What you should do> Could you write out each entry exactly as it reads?

Records from a data source>
- Opening Delimiter -

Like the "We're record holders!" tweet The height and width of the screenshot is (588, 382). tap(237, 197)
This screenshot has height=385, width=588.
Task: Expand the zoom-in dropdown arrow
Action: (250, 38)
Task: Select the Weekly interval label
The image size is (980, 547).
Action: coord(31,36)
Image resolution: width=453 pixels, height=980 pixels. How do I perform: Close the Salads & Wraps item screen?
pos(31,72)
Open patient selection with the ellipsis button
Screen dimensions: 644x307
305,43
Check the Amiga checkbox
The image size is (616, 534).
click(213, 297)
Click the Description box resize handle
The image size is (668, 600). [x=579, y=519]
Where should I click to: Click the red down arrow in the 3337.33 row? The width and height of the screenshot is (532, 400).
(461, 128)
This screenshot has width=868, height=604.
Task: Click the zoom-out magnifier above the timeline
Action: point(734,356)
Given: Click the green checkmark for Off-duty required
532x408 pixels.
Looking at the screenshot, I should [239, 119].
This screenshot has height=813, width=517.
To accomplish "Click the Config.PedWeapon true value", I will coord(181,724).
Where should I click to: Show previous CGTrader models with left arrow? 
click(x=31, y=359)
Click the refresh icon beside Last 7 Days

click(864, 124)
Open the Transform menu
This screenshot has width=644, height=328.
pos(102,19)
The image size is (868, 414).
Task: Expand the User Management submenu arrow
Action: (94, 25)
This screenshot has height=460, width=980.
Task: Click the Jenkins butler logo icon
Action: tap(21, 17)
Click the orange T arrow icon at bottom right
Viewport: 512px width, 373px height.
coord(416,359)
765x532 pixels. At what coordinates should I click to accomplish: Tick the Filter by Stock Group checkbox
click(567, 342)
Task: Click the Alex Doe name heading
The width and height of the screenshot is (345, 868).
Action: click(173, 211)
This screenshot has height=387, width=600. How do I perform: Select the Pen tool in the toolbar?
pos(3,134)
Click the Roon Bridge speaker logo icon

- Closing Delimiter -

Response area>
Like the "We're record holders!" tweet The height and width of the screenshot is (588, 382). tap(237, 197)
This screenshot has height=385, width=588.
Task: Expand the zoom-in dropdown arrow
Action: (250, 38)
Task: Select the Weekly interval label
The image size is (980, 547).
Action: coord(31,36)
Image resolution: width=453 pixels, height=980 pixels. How do I perform: Close the Salads & Wraps item screen?
pos(31,72)
Open patient selection with the ellipsis button
Screen dimensions: 644x307
305,43
Check the Amiga checkbox
The image size is (616, 534).
click(213, 297)
Click the Description box resize handle
The image size is (668, 600). [x=579, y=519]
Where should I click to: Click the red down arrow in the 3337.33 row? The width and height of the screenshot is (532, 400).
(461, 128)
This screenshot has width=868, height=604.
Task: Click the zoom-out magnifier above the timeline
Action: point(734,356)
Given: Click the green checkmark for Off-duty required
532x408 pixels.
Looking at the screenshot, I should [239, 119].
This screenshot has height=813, width=517.
To accomplish "Click the Config.PedWeapon true value", I will coord(181,724).
Where should I click to: Show previous CGTrader models with left arrow? 
click(x=31, y=359)
Click the refresh icon beside Last 7 Days

click(864, 124)
Open the Transform menu
This screenshot has width=644, height=328.
pos(102,19)
The image size is (868, 414).
Task: Expand the User Management submenu arrow
Action: (94, 25)
This screenshot has height=460, width=980.
Task: Click the Jenkins butler logo icon
Action: tap(21, 17)
Click the orange T arrow icon at bottom right
Viewport: 512px width, 373px height.
coord(416,359)
765x532 pixels. At what coordinates should I click to accomplish: Tick the Filter by Stock Group checkbox
click(567, 342)
Task: Click the Alex Doe name heading
The width and height of the screenshot is (345, 868).
Action: click(173, 211)
This screenshot has height=387, width=600. How do I perform: Select the Pen tool in the toolbar?
pos(3,134)
Click the Roon Bridge speaker logo icon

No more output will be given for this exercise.